05 Januarie 2011 11:32:37 nm

Unscheduled gas suspension leads to closure of kitchens

Ghulam Rehman

Every day adds a new woe to the lives of Pakistanis falling in the lower-middle income bracket. As if the electricity crisis and price hike were not enough of nuisances, the spectre of unscheduled gas suspension has led to virtual closure of household kitchens.

Among the hardest-hit localities in Rawalpindi is Sadiqabad, whose residents have been facing great hardship on account of unscheduled gas suspension and loadshedding since December 23. Gas supply to this locality remains suspended for 10 to 12 hours a day, making it impossible for housewives to cook meals. The problem has also added to the winter chill.

Gas shortage is affecting people of all age groups, particularly school-going children, who get nothing to eat when they return from school. “We cannot even properly heat cooked meals for our children,” said Rizwan Rashid, a resident of Muslim Town in Sadiqabad. Every night, Rizwan’s wife prepares two meals for the following day. “My children do not prefer eating out. They want food that has hygienically been prepared at home,” he added.
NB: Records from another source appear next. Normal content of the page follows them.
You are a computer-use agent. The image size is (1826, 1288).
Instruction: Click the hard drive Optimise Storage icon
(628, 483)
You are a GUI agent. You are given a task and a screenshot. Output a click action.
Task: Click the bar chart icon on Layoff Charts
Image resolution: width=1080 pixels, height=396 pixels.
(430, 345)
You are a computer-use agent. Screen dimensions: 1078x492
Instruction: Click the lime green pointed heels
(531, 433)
Mohammad Nazir, a resident of Magistrate Colony, Sadiqabad, commented that female family members and children who are mostly at home during daytime have to face a lot of inconvenience. “Due to gas suspension, my wife can neither prepare food at home nor bring it from the market. They all have to wait till I am back from office at 6 p.m.,” he said.

Nazir was particularly perturbed about the health of his three-month-old son Alyan. “I can do nothing to enable my family to prepare meals or to arrange an alternative heating system to protect my child from cold,” he helplessly stated.

Riazuddin, a resident of Effendi Colony, said: “The mushroom growth of CNG stations in our locality has resulted in the current gas crisis in the neighbourhood.” He said there are complaints of low gas pressure in other parts of the city but his locality is confronted with complete suspension of gas supply for 10 to 12 hours every day.

Since a majority of the population of Sadiqabad comprises low and lower-middle income people, they cannot afford to buy food from the market. “I cannot afford to buy a plate of cooked vegetables for Rs60,” said Furqan Hameed, who earns Rs7,000 per month from the vehicle showroom that he works in.

The suspension of gas has pushed many people into adopting primitive cooking methods. “We are using firewood to prepare meals on the rooftop,” said Abdul Khalid, an Afghan migrant living on Kurri Road in Sadiqabad. He buys 40 kilograms of wood for Rs2,000 to feed his seven-member household.

Saqib Abbas, a resident of Transformer Chowk, claimed to have lodged several complaints with Sui Northern Gas Pipelines Limited (SNGPL). “The officials express ignorance and promise to send their representative for inspection of our area the following day. There is no sign of any SNGPL worker or officer since December 23,” he stated. “The government should at least make arrangements to enable us to light our stoves,” he strongly urged.